12
May
20
Articles, Property, Chancery & Commercial
Arkin v Marshall – Challenge to PD 51Z Dismissed

The Court of Appeal has handed down judgment in the appeal concerning CPR Practice Direction 51Z (“PD51Z”) which stays all Part 55 possession clams for 90 days from 27 March 2020. The PD was amended on 20 April 2020 to no longer include claims against trespassers, the issue of new claims or applications for case management directions that are agreed between the parties.

Background

This claim for possession was issued in September 2019 and allocated to the multitrack with agreed directions made on 26 March 2019, which provided for the usual steps of disclosure, witness evidence and so on to take place. That order was sealed on 27 March 2020, the same day that the stay imposed by PD51Z came into effect.

In the circumstances, the Defendant asserted that the claim was stayed. In response, the Claimant applied for the stay to be lifted on the basis the agreed directions could be complied with during the stay provided by PD51Z.

The application was dismissed with HHJ Parfitt who held that the stay imposed was a blanket stay which could not be lifted using the Court’s case management powers under CPR 3. Permission to appeal directly to the Court of Appeal was given.

Court of Appeal Decision

The appeal was dismissed.

The Court dealt briefly with the jurisdiction point, deciding that in the unusual circumstances of the case, it was appropriate to deal with the appeal in the claim between the parties rather than by judicial review in the interests of an early and authoritative ruling on the validity of PD51Z.

The Court then went on to hold that:

  • PD51Z is a Pilot scheme which was properly enacted CPR 51.2, for good reason:

We can see no reason why it is not reasonable to envisage that the stay imposed by paragraph 2 may be shown to be effective: (a) to relieve pressures on the administration of justice during the pandemic, (b) to reduce the risks of spreading the virus occasioned by enforcing possession orders and thereby forcing citizens to move home rather than stay at home as the Government has advised, and/or (c) to abrogate court hearings, whether remotely or face to face, in possession proceedings, thereby avoiding the need for court staff and litigating parties to risk transmission of the virus.  Once that has been assessed, we cannot see why it may not be appropriate for the Master of the Rolls to consider putting in place a permanent rule or PD that imposes a limited stay on possession proceedings when and if the pandemic peaks again.” [paragraph 26]

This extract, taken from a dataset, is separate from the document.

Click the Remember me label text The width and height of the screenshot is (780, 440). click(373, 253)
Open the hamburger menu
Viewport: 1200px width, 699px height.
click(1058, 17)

  •  PD51Z is not inconsistent with the provisions contained in Schedule 29 of the Coronavirus Act 2020:

“They make separate and different provisions.  The Act changes the substantive law, and PD 51Z imposes a temporary stay to protect and manage County Court capacity, and to ensure the effective administration of justice without endangering public health during a peak phase of the pandemic.” [paragraph 28]

 

  •  The PD is not incompatible with Article 6 or the principle of access to justice because “the short delay to possession litigation enshrined in PD 51Z is justified by the exceptional circumstances of the coronavirus pandemic” [paragraph 33].

 

  • The amendment to PD51Z made on 20 April 2020 does not exclude ‘agreed’ directions from the stay, only ‘applications for agreed directions’:

“There is an obvious value in the parties agreeing, and obtaining the court’s endorsement of, directions which will take effect on a date or dates post-dating the end of the stay: they will come out of the end of the stay with an already-established timetable, and avoid a potential rush to make applications immediately the stay is lifted.”

 

“…there is also value in the parties agreeing, and obtaining the court’s endorsement of, directions which take effect during the stay albeit they cannot be enforced during its currency: we see no reason why parties cannot for example, get on with agreed directions for disclosure on a voluntary basis during the stay, and thereafter, seek to adjust any post-stay case management timetable by reference to steps agreed to be taken during the period of the stay.” [paragraph 38]

 

  • Finally, that whilst the PD does not override the general power to lift a stay contained in CPR 3.1, the court did “not think that any normal case management reasons could be enough to justify an individual judge lifting the stay imposed by PD 51Z. The reasons for it make it clear that they go far beyond any individual relationship of landlord and tenant or mortgagee and mortgagor. The blanket stay has been imposed to protect public health and the administration of justice generally.

It remains to be seen what will count as the appropriate ‘exceptional circumstances’ which would justify lifting the stay, but the judgment makes it clear that these are likely to be few and far between; such that not lifting the stay would defeat the purpose of PD51Z itself.

The fact that the parties can apply to obtain agreed directions, but not be able to enforce their compliance during the period of the stay will be of little practical assistance to most litigants, but is particularly unhelpful for claimant landlords.

Further, the court indicated [at paragraph 23] that the effect of the pandemic on the court system is unlikely to have eased by the end of the current stay period on 25 June 2020. It appears unlikely therefore that, even with an ease in the lockdown hopefully on the way, the effects of PD51Z will cease completely on 25 June 2020. More likely, further modifications will be made which may provide some extra flexibility for litigants which has not come from this recent judgment.